Caldo de Pollo by freddsters

freddsters

Caldo de Pollo

prep:

10 min

cook:

35 min

6 servings

Ingredients

1 Whole chicken (4-5 lb)
1 tbsp chicken bouillon
1 tbsp salt
1 onion
1 head of garlic
1 tsp cumin
4 carrots
4 ears of corn
2 celery stalks
1 lb baby gold potatoes
2 jalapeños
1 can tomato sauce
2 calabacitas or zucchini
1/4 head of cabbage
Rice for serving
Tortillas for serving
Fresh lime juice
cilantro
1 tsp black pepper

Directions

1.
Bring a large pot of water to a simmer, add in the cut up chicken, the onion and the garlic. Season with the chicken bouillon and salt. Cook for 15 minutes.
1 whole Whole chicken (4-5 lb)
1 tbsp chicken bouillon
1 tbsp salt
1 onion
1 head of garlic
2.
After 15 minutes, remove the spine from the chicken and add the veggies that take the longest to cook, corn, potatoes, carrots and celery. Cook for 10 more minutes.
4 carrots
4 ears of corn
2 celery stalks
1 lb baby gold potatoes
2 jalapeños
3.
Season with cumin and black pepper and add the can of El Pato Hot Tomato Sauce, you can use regular non spicy tomato sauce.
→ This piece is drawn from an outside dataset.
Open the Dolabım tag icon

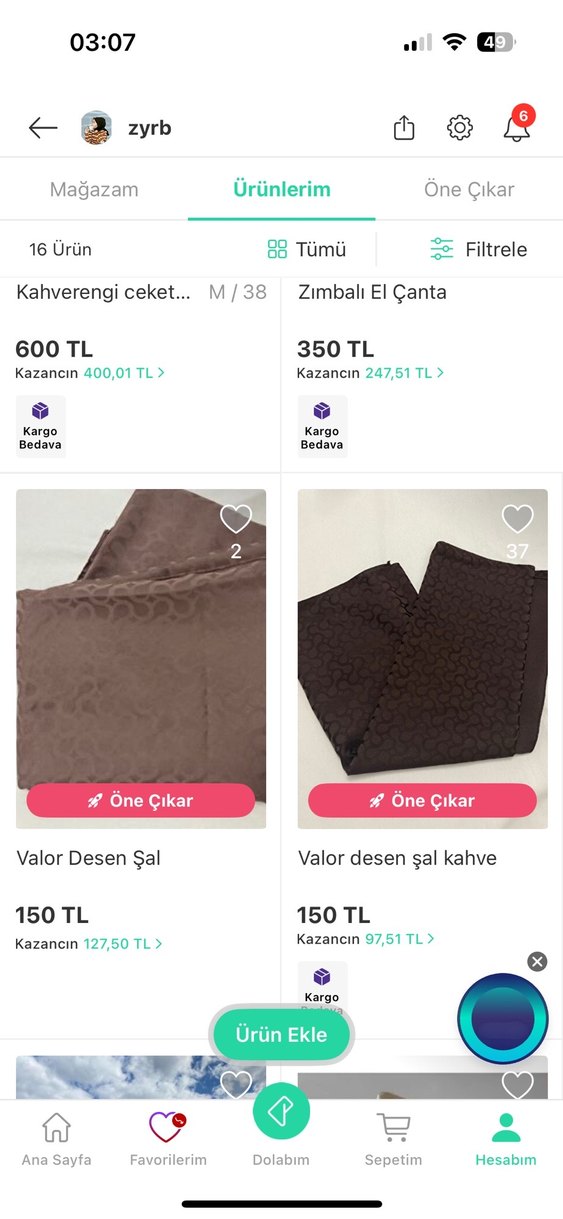[x=281, y=1111]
Cook for 5 more minutes.
1 tsp cumin
1 can tomato sauce
1 tsp black pepper
4.
Lastly add the Mexican squash aka calabacitas(or zucchini) and the cabbage, continue cooking until all the veggies are cooked through and fork tender, about 10 more minutes.
2 calabacitas or zucchini
1/4 head of cabbage
5.
Lastly add in a bunch of cilantro and simmer for at least 5 more minutes. Taste the soup broth and adjust any seasonings if needed.
cilantro
6.
Serve the caldo in a bowl with some Mexican rice, tortillas on the side and a fresh squeeze of lime juice.
Tortillas for serving
Fresh lime juice
Rice for serving
7.
You can leave the chicken pieces whole, or shred up the chicken before serving.